2. Try a vegetable you've never had before. Yeah, we all get stuck in ruts. In our family it's green beans one night, broccoli another, spinach salad every other night. Our creative farmers not only grow familiar favorites, but things you didn't know you could eat! Take, for example, the squash blossoms and vines I saw at one booth. It turns out that tender young squash shoots and tendrils taste a little like peas. As always, if you don't know what it is or how to prepare it, ask the farmer.

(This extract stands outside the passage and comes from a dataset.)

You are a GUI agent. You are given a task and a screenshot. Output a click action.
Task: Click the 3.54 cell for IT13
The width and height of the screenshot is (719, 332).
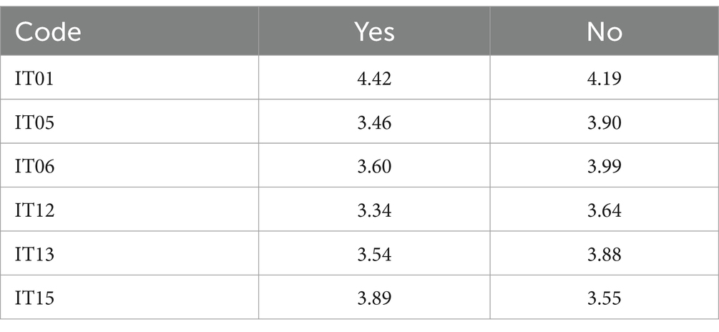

3. Stock up on salmon and tuna. Especially if you've been feeling dumb lately. Because, as the NY Times concurred, "Fish is brain food." I even have anecdotal proof for you, from which I wildly extrapolate: when I was prepping to go on Jeopardy!, I studied and downed fish/fish oil like there was no tomorrow. I still got totally creamed, but I did manage to beat my young son at the card game Concentration for the only times ever.
4. Get some grass-fed beef and dairy products. The BFM has beef, eggs, cheese, butter, milk--the works! Red meat and dairy get bad press occasionally, but keep in mind they are always referring to your standard, agro-industrial, feedlot products. Pastured products are leaner, higher in Omega-3s and Vitamin E, and contain magical CLA, a cancer-fighter. Check this site for the gory details.
5. Get something for nothing. By which I mean, grab some free samples (though you'll most likely be wowed into buying) and sit in on the week's chef demo, Bradley Dickinson of Bellevue's Pearl. Dickinson thinks local, delicious and creative, as he explains in my interview with him on Bellevue.com.
6. And finally, show a little gratitude and buy someone some flowers. A couple Thanksgivings ago I read a handy little book on the health benefits of gratitude. Forgot the title of course, but I remember that studies have shown people who practice gratitude have measurably higher levels of well-being and fewer symptoms of physical illness. So think of someone you appreciate and pick up a bouquet for them this week. Not only will you help your health and your relationship, you'll also be giving our flower farmers a hand. It's been a tough weather year, as the Seattle Times pointed out, and we marketgoers are grateful for the bright spots of joy their flowers provide.